I’m describing the three main attributes of an analytically driven, agile business. Let’s assume you read my last blog, “#2: Culture of integrating quantitative and qualitative into business decisions.” Now it’s time for the third key trait.
#3: A balanced analytical style
What is an “analytical style”?
When a company needs to use analytics to be agile, it often needs to calculate numbers. Most companies have finance systems and financial reports. Most manufacturing companies have operational systems, such as manufacturing execution systems, to run machines and tooling. Most insurance companies have claims reporting systems to report how many claims were adjudicated and the cumulative medical-loss ratio. Got it.
But what if you need to run an experiment or test an hypotheses? What if you need to forecast what will happen using predictive analytics? Where’s your capability to do that?
A balanced analytical style is a capability in which a company uses analytics to address different levels, different speeds, and different calculations at the same time and can choose the best approach to meet the business process need. All companies today have a mix. How good they are at balancing the mix can mean the difference between marketplace success or failure.
What are the different styles and why do they matter? In the analytics space, there are three dominant analytical styles. Balancing the mix improves agility because different styles are needed to serve different customers, products and channels. Since the market is always changing, rebalancing the mix is needed, sometimes frequently, sometimes less so. To be agile, you need the capability to find the balance and rebalance quickly and cheaply. It’s always changing.
The Operational (Retrospective) Style. The Operational Style dominates analytics today. It tells you what happened. This analytical style includes financial status, operational reporting, facts and data that help you run the business. The challenge with the Operational Style is making this information more easily accessible and easier to use.
The Real-time Style. Real-Time Style is an analytics process designed to influence a decision within a specific context at the point of decision making. It tells you what is happening now and enables you to respond in near real-time with an appropriate action. We see this when a call center agent can respond on the fly to new information you’ve provided in an interaction.
The Future Style. The Future Style of analytics looks at a variety of sources of information and intelligence and applies sophisticated modeling to predict what will happen next. The realm of predictive analytics, the Future Style anticipates changes and provides a window to act proactively.

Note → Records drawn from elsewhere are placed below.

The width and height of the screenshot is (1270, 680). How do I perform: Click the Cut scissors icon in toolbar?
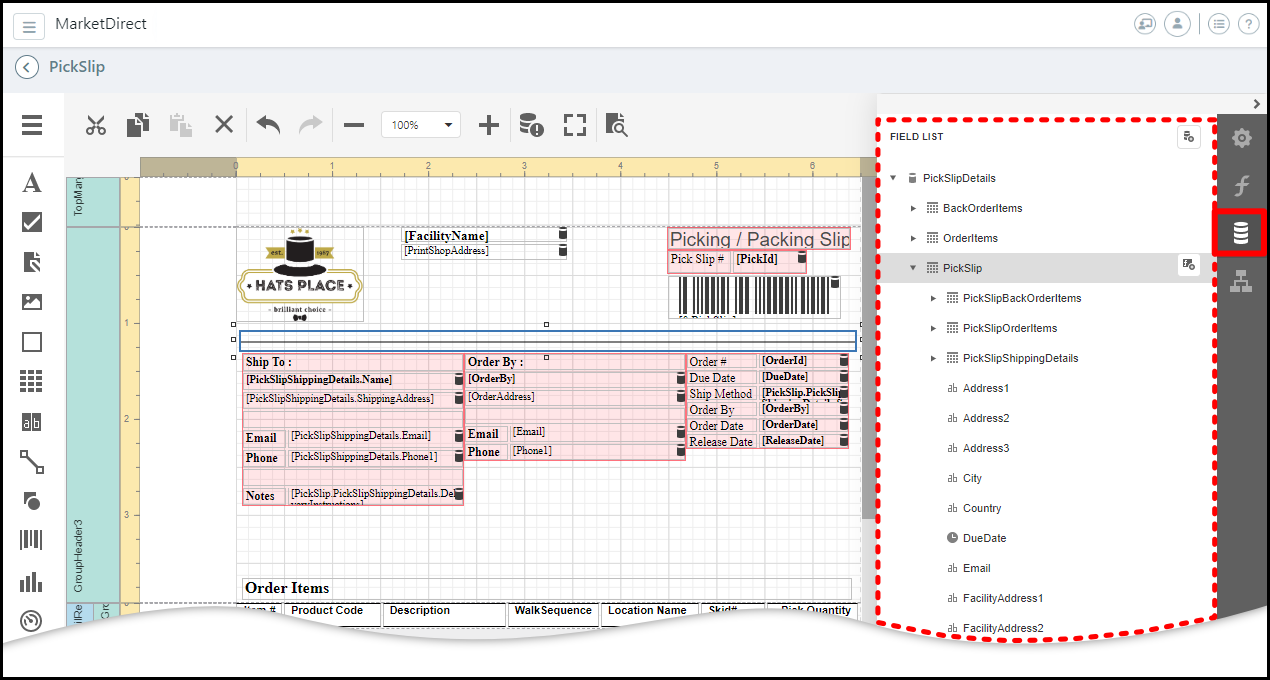click(95, 125)
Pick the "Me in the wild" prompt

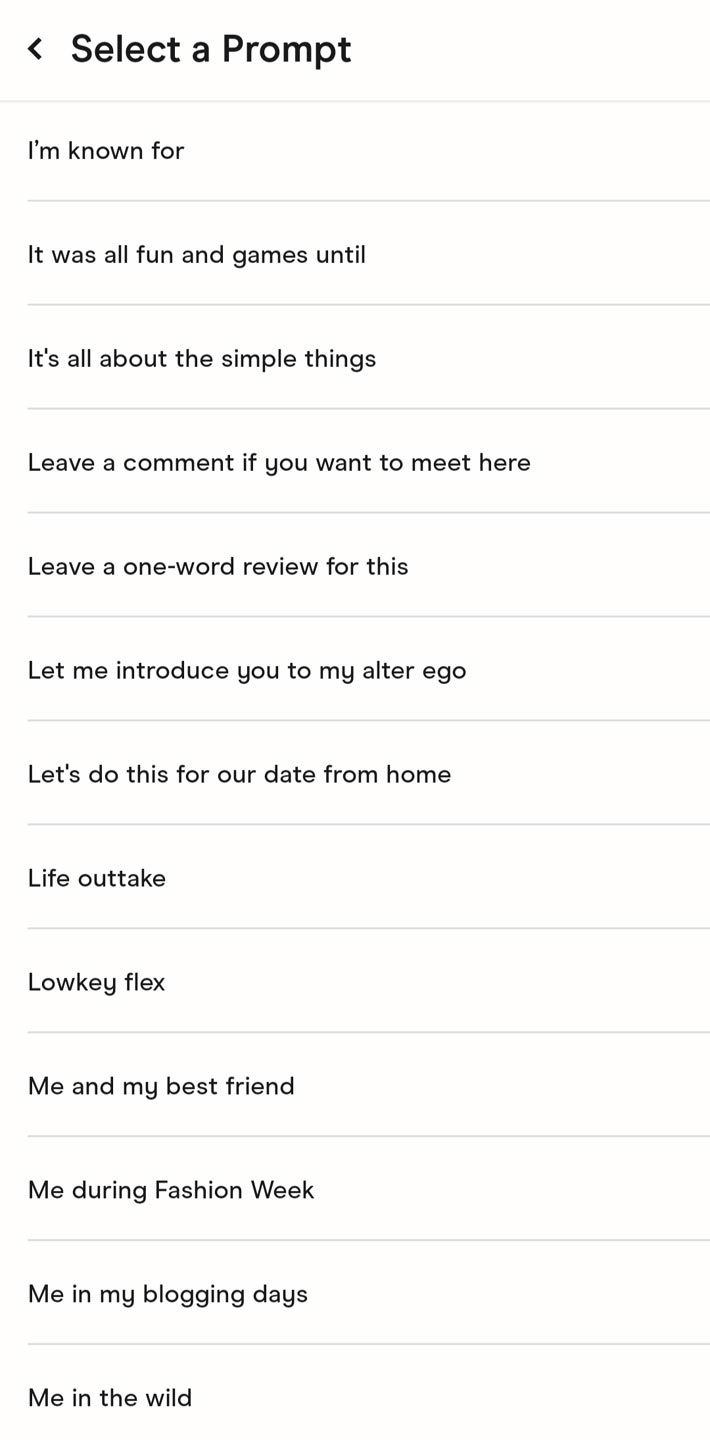point(355,1394)
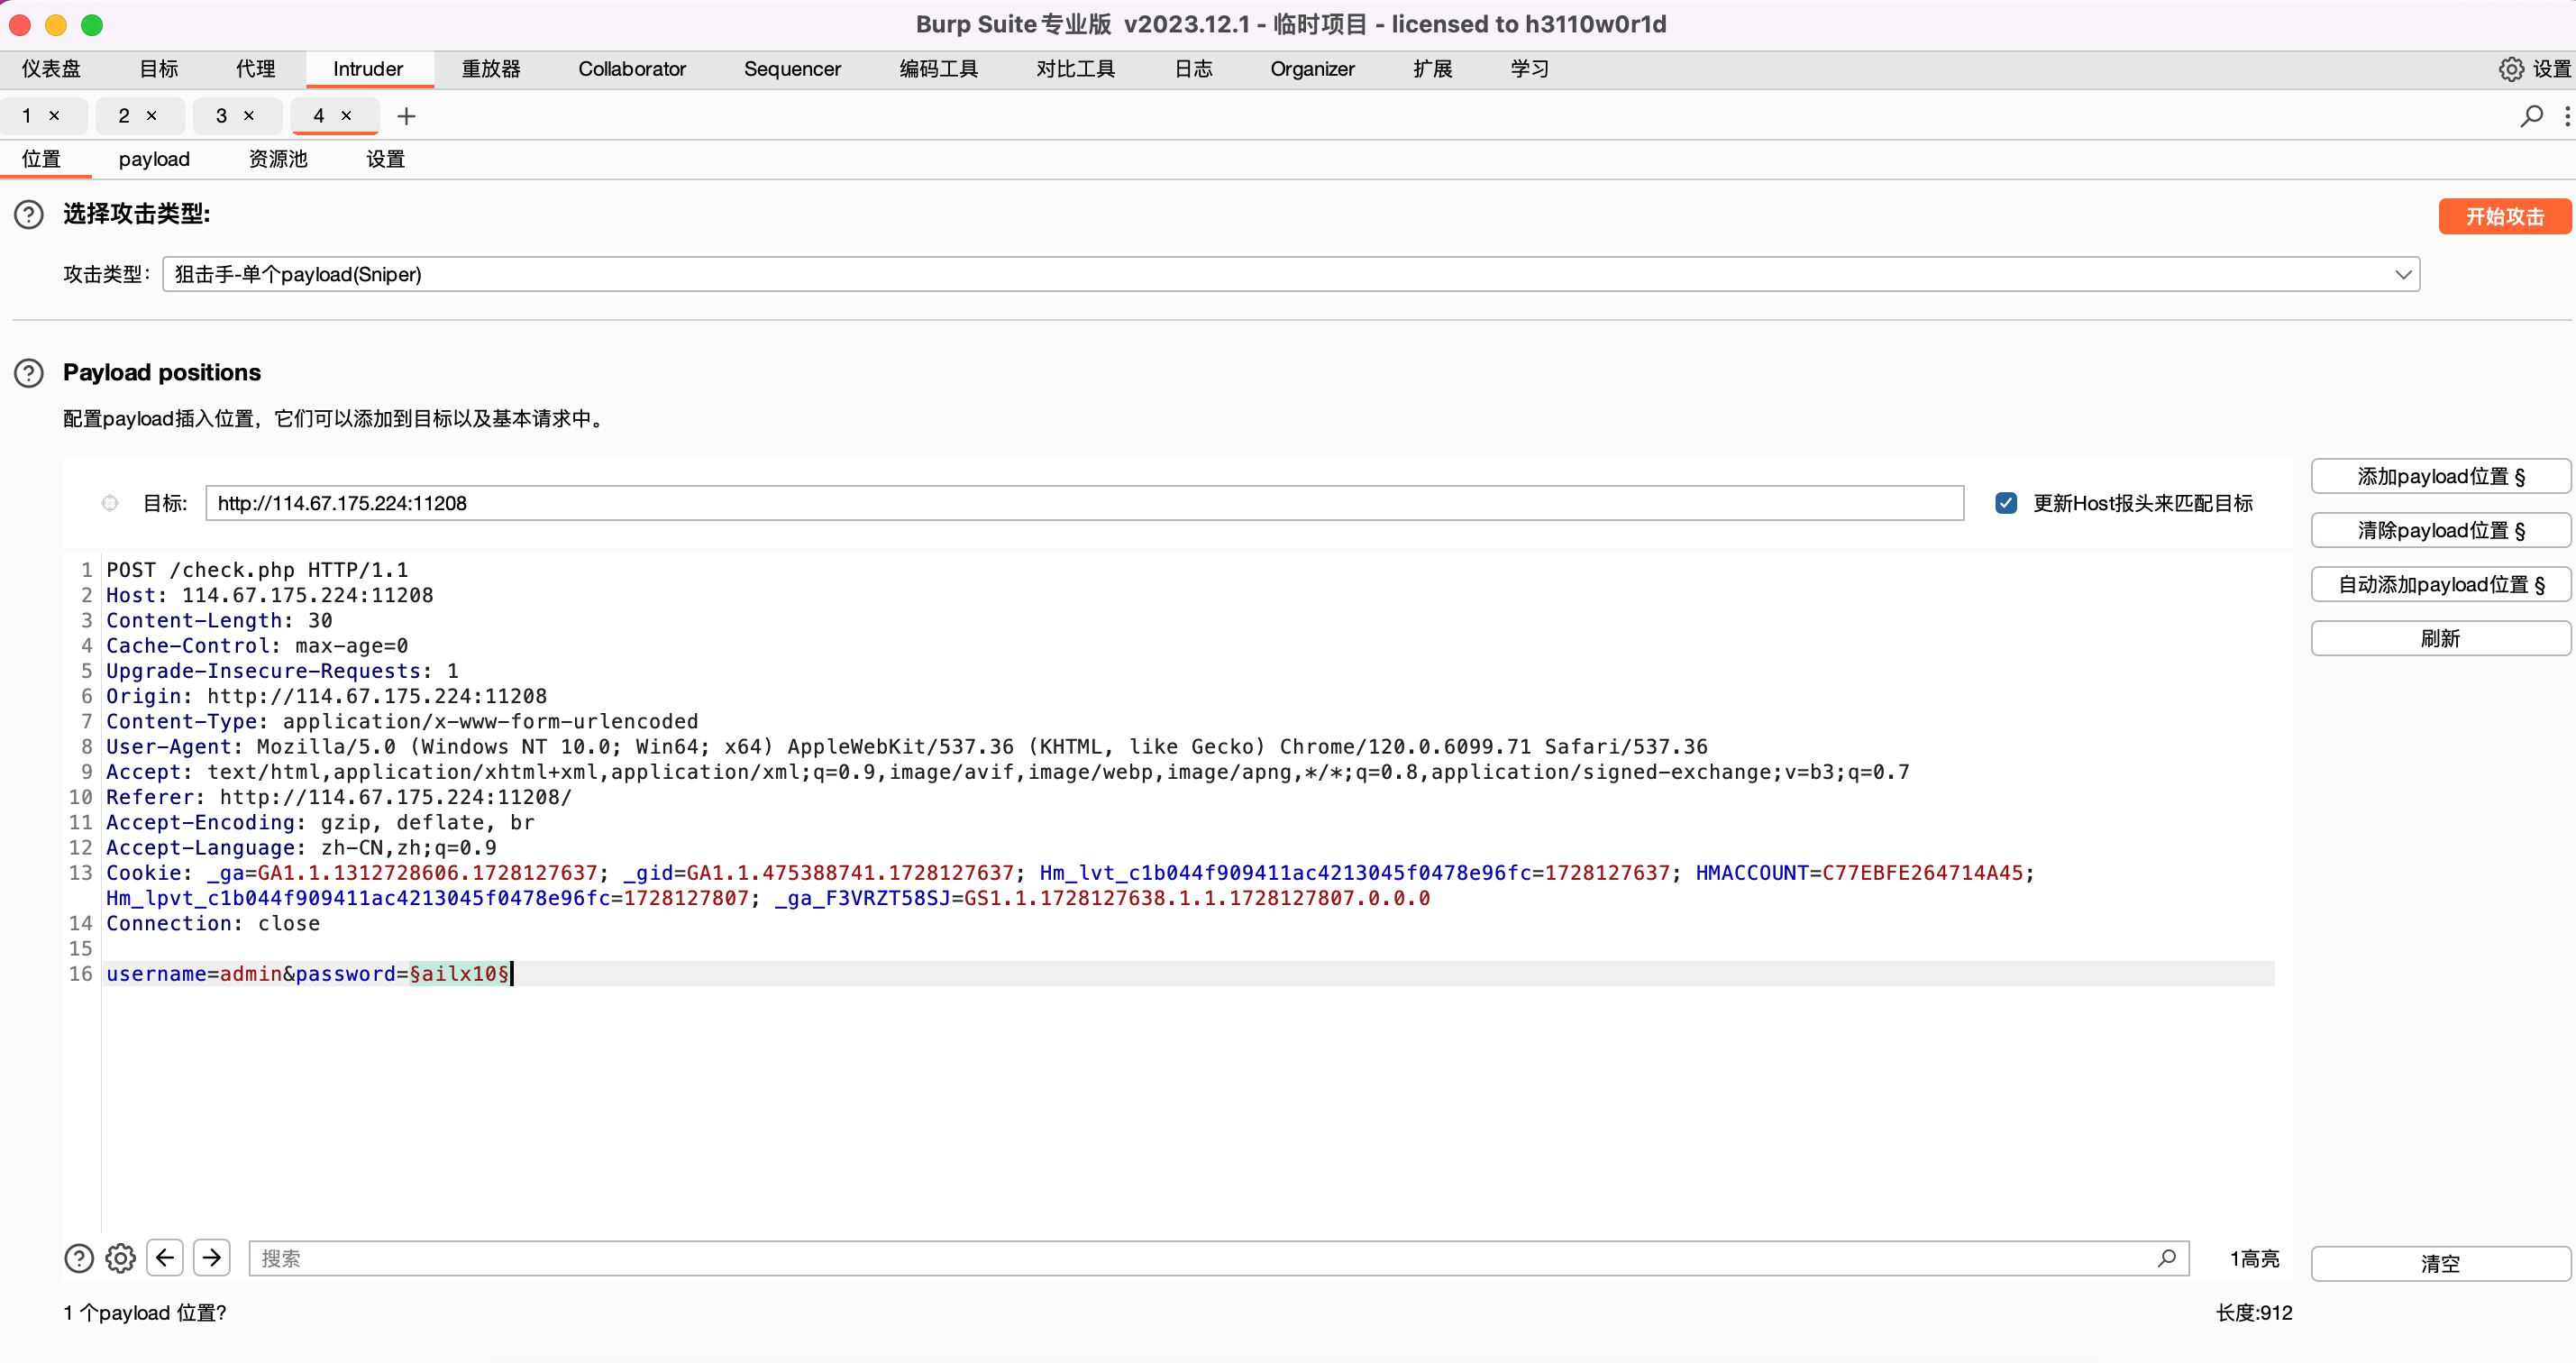Close Intruder tab number 2

pyautogui.click(x=152, y=116)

In future blogs, I will examine each of the three analytical styles in more depth and speak to how they can be used in a strategy that blends them.
Closing Comments on the Creating the Analytically Enabled, Agile Company
Is your company analytically enabled? To some degree they all are. Do you have the right mix? It takes more than technology: it takes a strategy, it takes a desire and the capability to experiment. It takes a balanced analytical style. You need all of this to be successful. The right mix, the right balance, the right ways to implement it are hard to get right. Start now.